_Your instructions_
Each line of the data below holding the word "button" must be copied.

_Dataset content_
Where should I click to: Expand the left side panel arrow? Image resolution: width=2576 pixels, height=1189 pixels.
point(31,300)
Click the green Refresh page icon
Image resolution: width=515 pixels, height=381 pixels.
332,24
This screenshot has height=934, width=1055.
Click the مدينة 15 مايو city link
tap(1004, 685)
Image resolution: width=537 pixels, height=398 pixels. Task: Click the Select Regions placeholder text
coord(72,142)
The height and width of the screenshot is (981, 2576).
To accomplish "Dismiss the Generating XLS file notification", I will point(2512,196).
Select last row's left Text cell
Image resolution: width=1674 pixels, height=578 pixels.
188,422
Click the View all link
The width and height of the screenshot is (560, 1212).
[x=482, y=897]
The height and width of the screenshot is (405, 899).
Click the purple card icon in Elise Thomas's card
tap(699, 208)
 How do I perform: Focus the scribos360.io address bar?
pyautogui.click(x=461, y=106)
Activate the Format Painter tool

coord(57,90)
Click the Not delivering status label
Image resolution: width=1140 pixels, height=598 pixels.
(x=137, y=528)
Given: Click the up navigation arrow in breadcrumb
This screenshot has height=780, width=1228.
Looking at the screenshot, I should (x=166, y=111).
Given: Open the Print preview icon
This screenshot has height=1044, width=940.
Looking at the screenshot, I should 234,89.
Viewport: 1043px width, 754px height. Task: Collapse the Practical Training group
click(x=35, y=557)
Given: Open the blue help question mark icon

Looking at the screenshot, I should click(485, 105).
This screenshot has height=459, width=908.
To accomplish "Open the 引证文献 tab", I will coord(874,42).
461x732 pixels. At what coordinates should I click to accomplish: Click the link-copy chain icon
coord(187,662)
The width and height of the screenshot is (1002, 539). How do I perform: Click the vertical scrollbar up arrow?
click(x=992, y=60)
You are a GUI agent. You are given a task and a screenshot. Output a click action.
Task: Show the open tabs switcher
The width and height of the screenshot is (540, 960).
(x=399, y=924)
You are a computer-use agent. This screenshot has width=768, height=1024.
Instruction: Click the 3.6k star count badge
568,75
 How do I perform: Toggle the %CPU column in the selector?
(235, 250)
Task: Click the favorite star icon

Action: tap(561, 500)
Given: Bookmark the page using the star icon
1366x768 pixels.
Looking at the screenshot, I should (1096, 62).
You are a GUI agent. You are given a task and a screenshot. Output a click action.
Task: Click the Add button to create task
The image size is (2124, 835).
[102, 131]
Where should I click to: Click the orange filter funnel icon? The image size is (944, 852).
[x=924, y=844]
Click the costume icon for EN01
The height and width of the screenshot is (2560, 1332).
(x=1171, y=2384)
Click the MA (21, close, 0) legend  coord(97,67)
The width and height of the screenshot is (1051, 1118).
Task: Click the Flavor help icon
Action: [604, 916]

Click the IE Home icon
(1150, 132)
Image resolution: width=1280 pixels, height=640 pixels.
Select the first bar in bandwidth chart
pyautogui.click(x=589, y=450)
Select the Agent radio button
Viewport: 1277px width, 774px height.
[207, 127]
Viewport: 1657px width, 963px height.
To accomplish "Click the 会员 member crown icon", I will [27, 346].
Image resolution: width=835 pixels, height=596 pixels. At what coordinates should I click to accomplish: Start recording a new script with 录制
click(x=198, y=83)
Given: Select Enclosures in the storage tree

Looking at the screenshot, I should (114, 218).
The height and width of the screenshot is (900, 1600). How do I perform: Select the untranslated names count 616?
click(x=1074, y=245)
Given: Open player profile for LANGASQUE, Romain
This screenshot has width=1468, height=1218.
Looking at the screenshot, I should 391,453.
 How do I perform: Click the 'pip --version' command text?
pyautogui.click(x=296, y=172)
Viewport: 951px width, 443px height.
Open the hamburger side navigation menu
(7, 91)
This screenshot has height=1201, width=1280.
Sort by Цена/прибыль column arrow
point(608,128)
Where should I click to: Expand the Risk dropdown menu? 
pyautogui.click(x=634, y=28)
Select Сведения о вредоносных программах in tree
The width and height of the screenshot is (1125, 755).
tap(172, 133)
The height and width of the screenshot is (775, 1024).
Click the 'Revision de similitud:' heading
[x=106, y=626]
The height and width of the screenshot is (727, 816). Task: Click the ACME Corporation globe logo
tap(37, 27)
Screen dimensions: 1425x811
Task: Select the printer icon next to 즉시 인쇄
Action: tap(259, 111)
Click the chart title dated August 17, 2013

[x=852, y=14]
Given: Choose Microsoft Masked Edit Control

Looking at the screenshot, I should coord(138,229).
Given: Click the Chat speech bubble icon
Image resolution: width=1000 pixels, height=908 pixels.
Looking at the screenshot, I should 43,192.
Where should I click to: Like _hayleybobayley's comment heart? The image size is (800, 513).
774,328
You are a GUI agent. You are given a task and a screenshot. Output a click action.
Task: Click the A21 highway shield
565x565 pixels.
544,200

_Solution_
Task: Click the Add button to create task
Select the Agent radio button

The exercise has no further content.